> **ОТРЫВОК**

· · · · ·

Правильное разрешение многих наболевших вопросов церковной современности возможно только в том случае, если в центре всего нашего богословия и благочестия снова встанет евхаристический престол.
Он есть тот луч света, который пронизывает тьму веков и, преодолевая время и пространство, делает нас участниками той Великой Вечери, которую совершил Христос со Своими учениками.
Каково должно быть, в свете такого понимания Церкви, наше отношение к тем постановлениям, которые были приняты Церковью на Ее пути и которые определяют исторические формы Ее Жизни? Ибо и у липковцев, и у поликарповцев мы находим — в более или менее ясно выраженной форме — утверждение, что эти нормы могут стареть и должны быть заменены новыми, более совершенными и более соответствующим требованиям нашего времени.
Совершенно очевидно, что Церковь не есть хранилище отживших законов и понятий. Но, основываясь на изложенной нами концепции, что сущность Церкви определяется Ее единством, мы не можем согласиться с мыслью, что всякое законодательное новаторство в Церкви допустимо. Родившееся из благодатных недр богочеловеческого единства не может быть отменено росчерком пера. Постановления, нормирующие жизнь Церкви, также обязательны для члена Церкви, как и вероучительные определения и формы совершения Таинства. Отмена или изменение этих постановлений могут быть совершены только общим суждением Церкви — всякий другой путь еретичен в прямом смысле этого слова — т. к. он разрушает единство, противопоставляет гордость своего ума боговдохновенному суждению Церкви.
Реальность нашего совершающегося обожения в Церкви через Евхаристию — вот что можно противопоставить современным “слепым вождям слепых”. Только перед лицом этого страшного и чудного сошествия Бога к твари обличается вся нелепость выведения власти епископства “снизу” — “из мощной веры украинского народа”. Такая концепция, в корне изменяющая все православное учение о Церкви, возможна только в том случае, если расценивать церковную иерархию только как духовных “руководителей”, а не как совершителей таинств в первую очередь.

· · · · ·

> **ИСХОДНЫЙ МАТЕРИАЛ**
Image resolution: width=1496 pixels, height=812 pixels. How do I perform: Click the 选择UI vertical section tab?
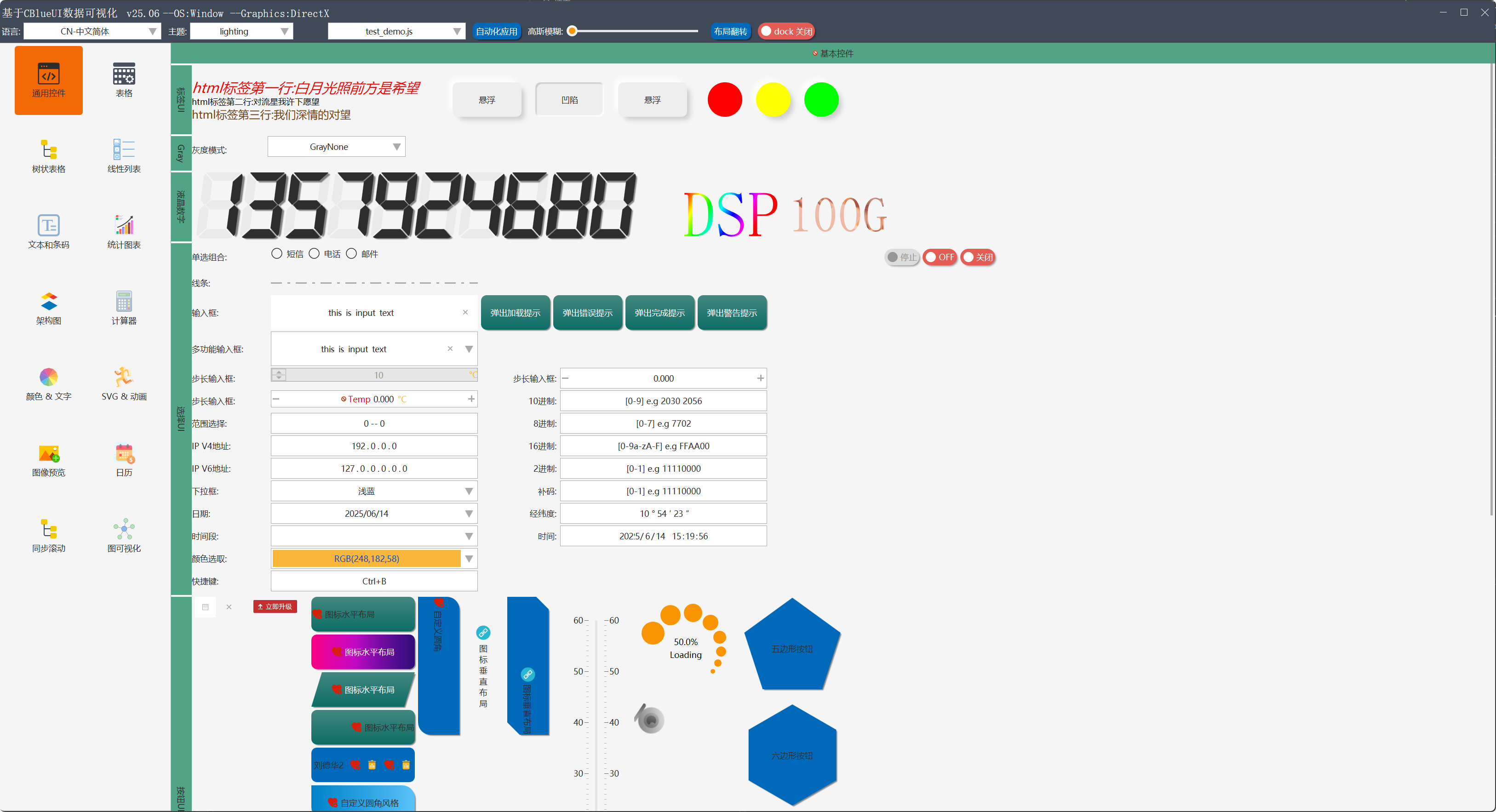click(x=181, y=418)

· · · · ·

> **ПОСТАВЛЕННАЯ ЗАДАЧА**
Продолжите отрывок о евхаристическом понимании Церкви, начав сразу после его последнего предложения.

> **ОТВЕТ**
Этим же ослаблением евхаристического сознания объясняется та легкость, с которой водружаются — увы, не только липковцами и поликарповцами — “иные алтари”, ибо церковное единство, имеющее своим видимым выражением принцип поместного церковного устройства, ощущается только, как человеческое установление, могущее быть нарушено и принесено в жертву национальным “задачам”.
Вопросы церковного управления могут быть правильно разрешены только тогда, когда они подчиняются не требованиям времени только, но постоянно заново выражают вечную природу Церкви (“ecclesia semper juvenescens” святого Иринея Лионского).
Основное богословское недомыслие всех “поповских реакций” в том, что ее деятели считают возможным, не насилуя сущности Церкви, провести полное отделение друг от друга области сакраментальной и области административной.
Полноту сакраментальной власти “обновленцы” всех оттенков готовы, как правило, оставить за епископом — сохранив за собой область администрации и учительства. Основным заблуждением “модернистов” нам представляется то, что они утратили евхаристическое восприятие природы Церкви, исключающее разрыв сакраментального и административного начала. Аксиомой, отправной точкой всех возможных церковных реформ нам представляется положение, согласно которому полнота власти учительства и управления может принадлежать только имеющему полноту сакраментальной власти — т. е. епископу.
Мы видели также, с какой быстротой гипертрофия национального элемента в Церкви ведет к насилию над самой природой Ее. Перед лицом такой измены духу Христову слова о “соборности” звучат, как насмешка. Ибо соборность не может быть понимаема, как простое большинство голосов “верующего населения”. Наша совесть только тогда является подлинной выразительницей воли Божией и нелицеприятным судьей наших поступков, когда она освящена светом Христовым. Эту аксиому нравственного богословия полезно напомнить всем безусловным поборникам “соборности”.
Соборность не может быть понимаема нами как коллективная форма церковного управления, которую наивно противополагают римскому единоначалию, имеющему, кстати, свой совещательный орган в лице курии. Справедливо, что соборность отличает православное богословие от римо-католического, но не как принцип церковного управления, а как экклезиологическое понятие.
Римской идее организации мы, восточные, всегда противополагаем идею Тела, которое, по Апостолу, имеет различные члены и различные дары духа. На этом восприятии Церкви, как Тела, основывается такое кардинальное понятие для сакраментальной жизни Церкви, как понятие рецепции таинства церковным собранием, для которого таинство совершается, и в совершении которого оно участвует. Идея Тела исключает римо-католическое деление Церкви на учащую и учимую62так же, как и связанное с этим делением учение ех opero operate.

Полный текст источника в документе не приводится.